La cosa non era sfuggita affatto a un maestro degli studi giallistici come Giuseppe Petronio (Il romanzo poliziesco, 1985). Fu lui, per primo, a indicare un percorso di inserimento del racconto a detection nel circuito della letterarietà blasonata, al prezzo però di un progressivo venir meno delle qualità caratteristiche. Da un esordio sotto i crismi del positivismo scientista a nome di Poe e Conan Doyle, si passa a uno stadio nobilitante che coincide con il realismo sociale di Chandler e di Hammett, cui segue un punto di estrema tensione problematica con Gadda, Durrenmatt, Sciascia, fino allo smarrirsi parcellare del codice primario nel grande alveo delle sperimentazioni tardonovecentesche. Un’ipotesi di rara lucidità, beninteso, che qui abbozziamo in modo sintetico. D’altronde incline a un prospettivismo unilineare, di natura evolutiva e poi dissolvente, che sembra scontrarsi con l’impetuoso risorgere dei generi romanzeschi nell’ultimo terzo del secolo.

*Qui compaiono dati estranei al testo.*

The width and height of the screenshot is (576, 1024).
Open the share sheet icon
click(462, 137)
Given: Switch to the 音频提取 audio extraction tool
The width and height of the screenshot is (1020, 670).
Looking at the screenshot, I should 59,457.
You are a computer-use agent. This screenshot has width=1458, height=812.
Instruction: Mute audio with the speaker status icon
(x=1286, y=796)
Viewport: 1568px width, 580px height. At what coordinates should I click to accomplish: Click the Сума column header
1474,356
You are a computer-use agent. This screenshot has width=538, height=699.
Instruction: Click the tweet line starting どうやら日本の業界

Come noto, il fenomeno è da ricondurre per larga parte alle dottrine e alle pratiche del postmodernismo statunitense; e da noi, grazie a Eco, a Calvino, agli stessi Fruttero & Lucentini ha conosciuto una formulazione metaletteraria, ironicamente scaltra, tale da imporsi con relativa facilità anche presso i ceti colti del paese. È il caso di aggiungere, tuttavia, che il declino già nel corso degli anni ottanta delle poetiche facenti capo a una doppia strategia espressiva, alta e bassa, democratica e iperformale (il famoso double coding), non lascia affatto il terreno nello stato precedente. Dal recupero ludico e arguto degli schemi di genere, in cui si distinsero i romanzieri postmoderni più avvertiti, si passa senza soluzione di continuità a una loro celebrazione diversamente spregiudicata. La vicenda del giallo storico può valere da insegnamento: caduti gli aspetti di allegorismo, di parodia, di citazionismo assiduo tanto cari al Nome della rosa, ecco che al suolo, più che mai disponibili, sono rimasti gli elementi base per un sottotipo misto ma non privo di elementi distintivi. Il giallo storico si è imposto insomma, ha acquisito un profilo nitido e coeso; non altrettanto si può dire a tutt’oggi del noir o del legai thriller, forme troppo recenti, entrate senza mediazioni notevoli nel novero delle patrie lettere. La situazione, in effetti, appare ancora in movimento e ricca di variabili imprecisate. Nulla però vieta di ipotizzare che dalla nebulosa alquanto indistinta di romanzi a tema criminale stiano per emergere altrettanti sottotipi, i quali, al di là di un reciproco e contingente ibridismo, sapranno rendersi autonomi sotto ogni rispetto. O se si vuole, in termini di profezia semieuforica: dalla nebulosa prenderà forma un sistema stellare più organico senz’altro e più fertile di classificazioni; ma di cui il giallo a detection, con la sua atmosfera intellettualistica e retrospettiva, non sarà ormai se non uno degli orbitali.